With constant pressure, colder weather requires increased
GPM rates, while warmer weather requires smaller GPM
rates.
Generally speaking, broad nozzles
with flat spray patterns are preferred for speed and
thin applications. A fan spray tip is preferred over
the conical spray tip, and fan nozzles should be typically
between 40 degrees and 80 degrees. Excess application
should be wiped, blotted or drained off.
When using a reactive form release
agent containing fatty acid, it is important to know
that fatty acids will react with brass, bronze, aluminum,
gray, ductile and malleable iron and mild steel. The
use of lined spray or holding tanks, non-reactive
transport lines and non-reactive wands and spray tips
is always best.
Swabbing.
Swabbing or painting the form release by hand is an
acceptable method of application as it eliminates
the majority of airborne particulate. On the negative
side, application tends to be heavier than needed.

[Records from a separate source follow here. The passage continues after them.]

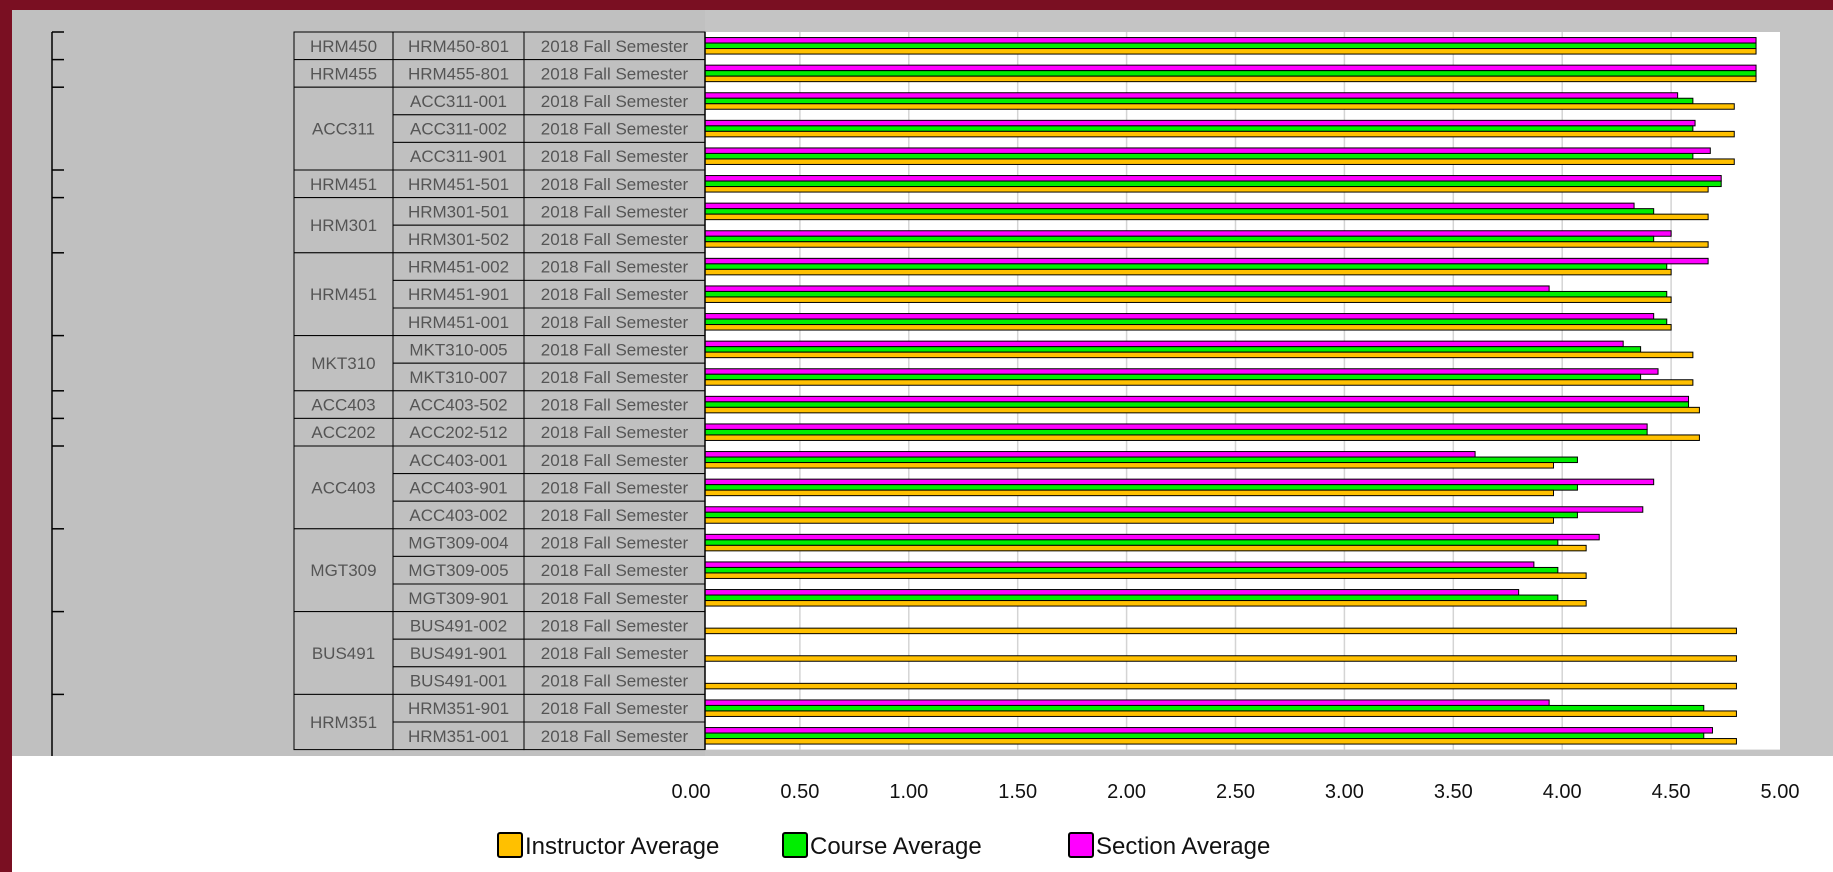 This screenshot has height=872, width=1833. Describe the element at coordinates (1780, 792) in the screenshot. I see `x-tick-label: 5.00` at that location.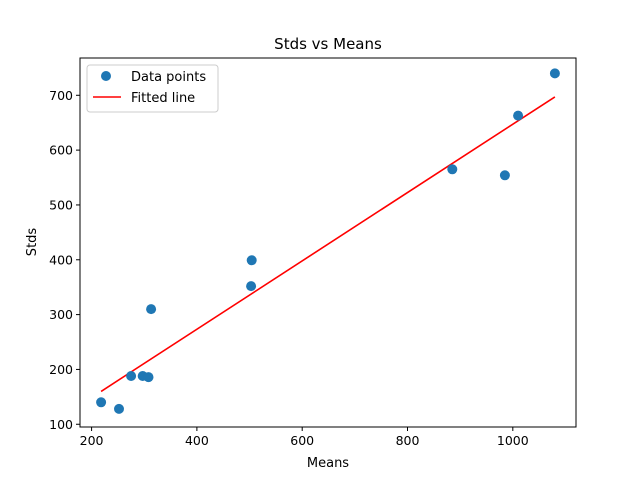 Image resolution: width=640 pixels, height=480 pixels. Describe the element at coordinates (197, 440) in the screenshot. I see `x-tick-label-400: 400` at that location.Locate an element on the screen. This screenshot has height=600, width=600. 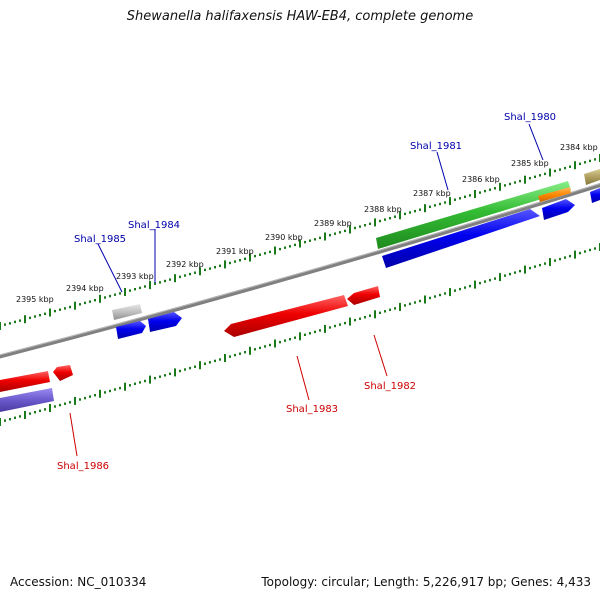
gene-label-shal-1980: Shal_1980 is located at coordinates (530, 118).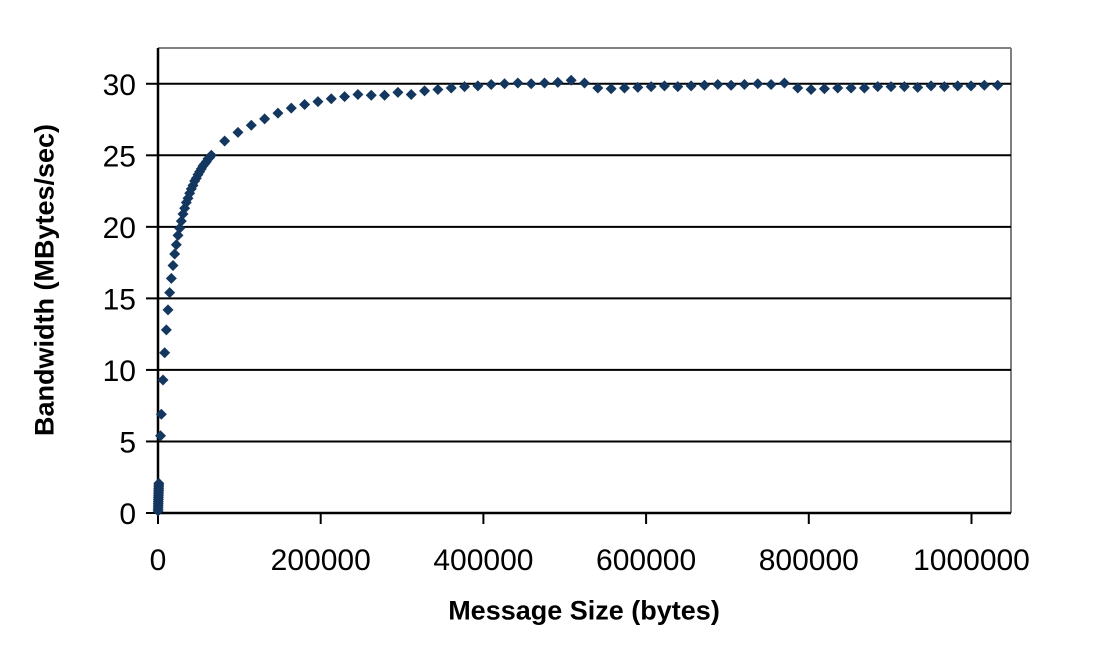 Image resolution: width=1116 pixels, height=654 pixels. What do you see at coordinates (120, 156) in the screenshot?
I see `y-tick-label: 25` at bounding box center [120, 156].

Also, the excess form release often ends up on the
ground.
Fogging.
Fogging is an acceptable method of application,
but requires experienced personnel to achieve thorough
coverage and to minimize the airborne particulate
while assuring complete coverage on the form.
Wiping.
Wiping the release agent on the form with a sponge
or soaked rag will normally give the thinnest application,
but it is very labor intensive. It is not unusual
to see burial vault and architectural precast manufacturers
use this method because they offer the best surface
finish after pouring and stripping.
Dipping.
Dipping is automatic, fast, labor-efficient
and assures complete coverage. The excess material,
however, must drip freely from the forms/pallets/head
rings. Under normal circumstances, the thicker application
from a dip tank is not detrimental to the product,
but it may use slightly more material compared with
other methods. Dipping reduces waste by allowing excess
material to drip back into the holding tank.
Form care
On new metal forms, once the protective coating is
removed from the form, raw metal is exposed. Fatty
acids in reactive form release agents have an affinity
for raw metals, and will react with the raw metal
and form a metallic oleate, or a protective coating.

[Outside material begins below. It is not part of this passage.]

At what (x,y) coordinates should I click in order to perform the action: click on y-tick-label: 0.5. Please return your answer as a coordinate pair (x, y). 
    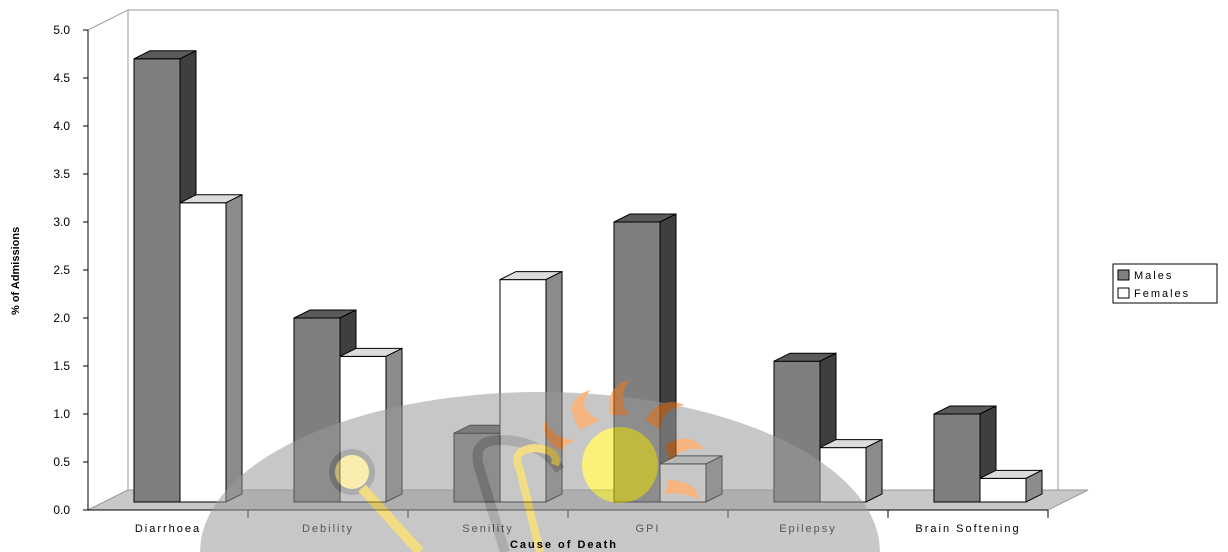
    Looking at the image, I should click on (62, 462).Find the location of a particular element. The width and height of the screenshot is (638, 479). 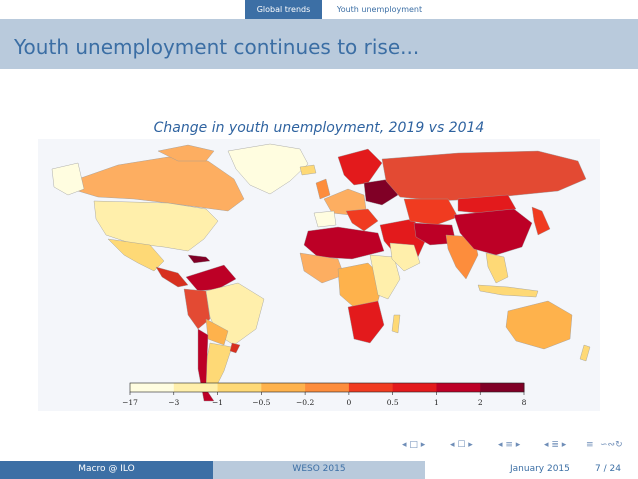

colorbar: −17 −3 −1 −0.5 −0.2 0 0.5 1 2 8 is located at coordinates (324, 394).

Metal forms should be sufficiently seasoned, forming
a protective coating on the metal surface that will
not react with the fatty acid in the release agent
when it is time to pour concrete.
To season forms, apply high-concentration
reactive material, typically fatty acid, liberally
on the forms and allow them to set for 24 hours. Wipe
the forms down and repeat the process. Then they will
be ready for regular production. You can accomplish
the same thing with normal reactive release agents,
but it will take longer since there is less reactive
material available to season the metal.
Heavy cleaning of forms should be
done as necessary, but minimize it whenever you can.

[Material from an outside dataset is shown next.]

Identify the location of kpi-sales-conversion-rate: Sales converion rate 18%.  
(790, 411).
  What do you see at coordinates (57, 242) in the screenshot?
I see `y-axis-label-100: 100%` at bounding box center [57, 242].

Ideally, you would not have to clean your forms after
stripping. If heavy cleaning is necessary, severe
abrasive cleaning with metal brushes will wear off
the metallic oleate protective coating and expose
raw metal. If raw metal is exposed, the fatty acid
in the form release agent will start to react with
it immediately in order to form a new barrier, reducing
or negating the available fatty acid to react with
the free lime on the surface of the concrete.
Coatings are often put on new forms
to prevent them from rusting during storage and transit.
The protective coating usually consists of resin,
petroleum-based gels or acrylic sealers. In all cases,
remove the protective coating and season the form
before using the form to cast product.
Rusty forms, used as is, will promote
sticking and staining. Rust should be removed, normally
by steel brush grinders, and the forms seasoned before
returning to production. Rust is oxidized metal, and
the fatty acid in your release agent will attack it
immediately. Coat your forms with a rust inhibitor
before storing them to eliminate or reduce the amount
of rust. Even better, use a rust inhibitor that is
compatible with your release agent so no cleaning
is necessary.
Environmental
concerns
VOCs are compounds that create ozone at ground level
and contribute to air pollution. Since September 1999,
the U.S. EPA has required that VOC emissions be reduced
by 113,000 tons per year in the United States. These
regulations affect 62 product categories used by the
concrete industry. However, the new limitations on
VOCs can be met with existing technology and with
reasonable additional costs.
Stormwater runoff is another concern
because most concrete producers are subject to contamination
regulations. The concern is not only with stormwater
discharges, but also with seepage into the aquifer.
Be aware of your own local and state regulations to
avoid serious problems. Also, keep in mind that some
states have more stringent rules on VOC and stormwater
regulations than does the U.S. EPA.
If your castings are to be used
with potable water, such as cisterns or aqueducts,
you may want to check if your release agent has been
approved by the National Sanitation Foundation (NSF
International).
References
Avoiding a Caustic Handshake;
Yelton, Rick, The Concrete Producer, May 1999, pp.
21-23.
Guide to Occupational Exposure Values
- 1997; Compiled by the America Conference of Government
Industrial Hygienists.
Federal Register; Vol. 63, No. 176,
Friday, September 11, 1998/Rules and Regulations,
pp. 48848-48887.
NSF Listings, Drinking Water Treatment
Chemicals and System Components-Health Effects; August
13, 1999.
Federal Register, Title 16 - Commercial
Practices, Chapter I - Federal Trade Commission, Subchapter
B - Guides and Trade Practice Rules, Part 260 - Guides
for the use of environmental marketing claims (16
CFR 260.7)
Physical and Chemical Properties
of Mineral Oils That Affect Lubrication; Godfrey,
Douglas and Herguth, William, Herguth Laboratories
Inc.
The Application of Renewable Resources
in the Foundry Industry; LaFay, Victor
University of Kentucky Research
Report, 2001